Original Release: April 7, 2008
Hosted by: Jad Abumrad & Robert Krulwich
Production: WNYC Studios
Radiolab’s “(So-Called) Life” dives into the boundary between what is natural and what is possible when it comes to life itself. Exploring advances in biotechnology, synthetic biology, and the philosophical tensions they provoke, this episode guides listeners from mythical hybrids at the Museum of Natural History to cutting-edge experiments in genetic engineering. Hosts Jad Abumrad and Robert Krulwich blend human stories with science, probing the meaning of “natural” in a world where we can invent life—sometimes quite literally.
[00:45 – 05:12]
Notable Quote:
Freeman Dyson (via narration): “Genetic engineering, once it gets into the hands of housewives and children, will give us an explosion of diversity of new living creatures.” (04:05)
[05:46 – 14:31]
Notable Quote:
Karen’s Doctor Lynn Yule: “We've never had a mother whose DNA didn't match their children.” (08:10)
[14:37 – 25:14]
Boundary Discussion:
Lee Silver: “If you look at the analogy I like to give...look at the color spectrum between green and blue...there’s no point at which you say, here’s the boundary between green and blue...If you take that analogy to human beings...there’s no boundary.” (22:05)
[29:36 – 36:04]
Notable Quote:
Robert Krulwich: “For the first billion years of life...everything that Darwin teaches, all that stuff hasn’t happened. There are no borders, no individuals, there’s no species.” (33:56)
[36:30 – 39:32]
Notable Moment:
Stephen Payne (MIT student): “Did you feel a little spooked by the fact that you just created a life form new to creation? ...Just feels like basic engineering.” (42:08–42:30)
[46:29 – 54:40]
Notable Conversation:
Robert Krulwich: “It’s hard for me to believe that that [life] is just a chemical machine assembled from parts.” (47:26)
[54:46 – 62:13]
Notable Exchange:
Jad Abumrad: “Do you say to these guys, stop? Would you have these guys stop doing what they're doing? Stop doing their experiments, asking questions, being curious?” Robert Krulwich: “That’d be ridiculous to tell a scientist not to do science.” (60:37–60:58)
[61:13 – 62:13]
Radiolab’s signature is an energized, conversational blend of playful curiosity and philosophical probing. Listeners are taken on a voyage from the mythic, through the medical and scientific, to the existential—never shying from playful music numbers or uncomfortable questions.

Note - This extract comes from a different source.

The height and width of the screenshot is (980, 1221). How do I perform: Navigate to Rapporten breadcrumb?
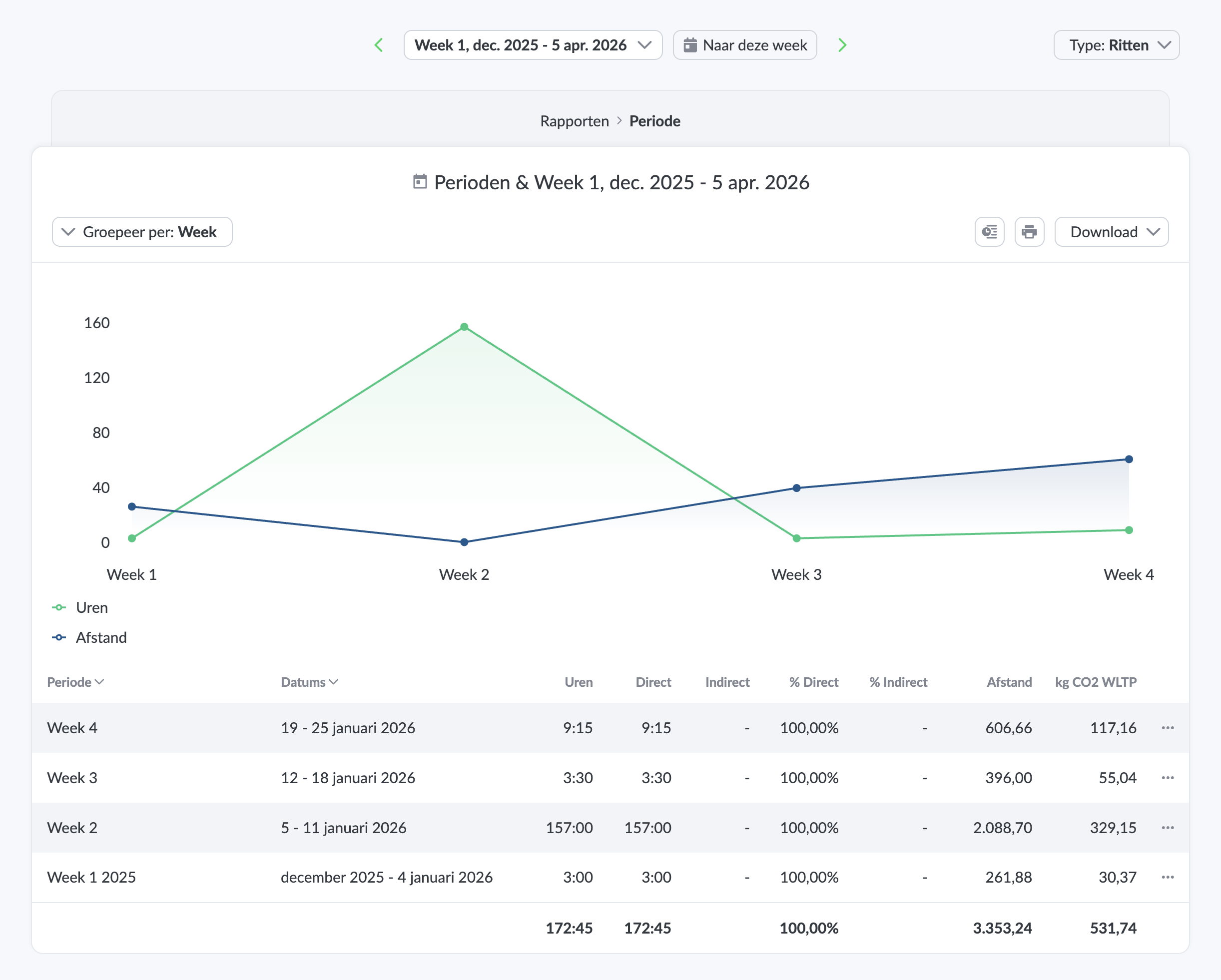point(574,121)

This episode illustrates how the line between invented and natural life has blurred: From mythological chimeras to real human genetic mosaics; from engineered scents in bacteria to possible new fuel-creating bugs; and—from the perspectives of scientists, ethicists, and storytellers—whether we should be excited or afraid (or both) as life’s rules are rewritten. Throughout, the tension between human ingenuity and humility in the face of the Unknown gives the episode its emotional current.
Radiolab’s “(So-Called) Life” compels listeners to confront the question: What does it really mean to be “natural”—and what are the promises and perils of humans taking evolution into their own hands? As the episode closes, listeners are left marveling both at our growing power and our persistent ignorance about the greatest mystery of all: life itself.